● **Target position records**
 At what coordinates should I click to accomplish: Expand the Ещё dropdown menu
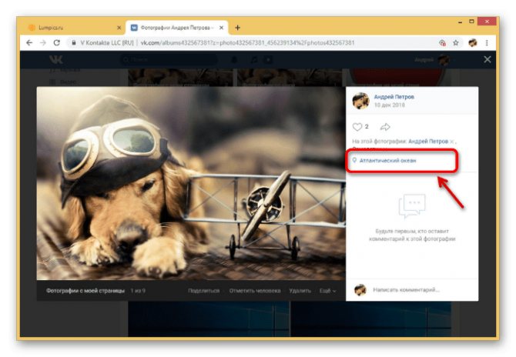pyautogui.click(x=327, y=291)
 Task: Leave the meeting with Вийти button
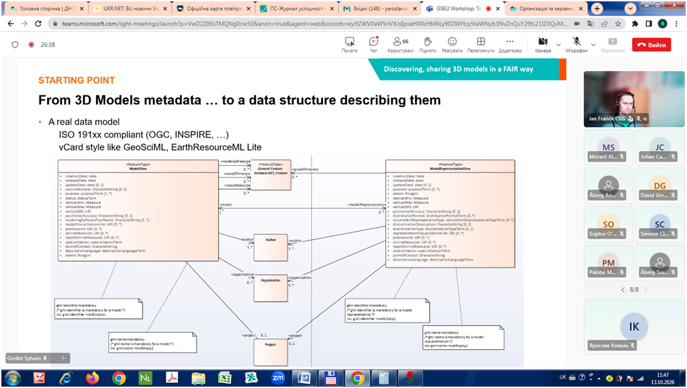pyautogui.click(x=652, y=45)
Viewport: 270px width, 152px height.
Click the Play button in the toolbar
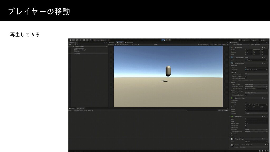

● **What is required**
Rewrite the lines above, changing "button" to "control" wherever it appears and leaving everything else as it is. Omit the pictures from your answer.

● **Answer to the task**
 At what coordinates should I click to accomplish: Expand the Ещё dropdown menu
pyautogui.click(x=327, y=291)
 Task: Leave the meeting with Вийти control
pyautogui.click(x=652, y=45)
Viewport: 270px width, 152px height.
Click the Play control in the toolbar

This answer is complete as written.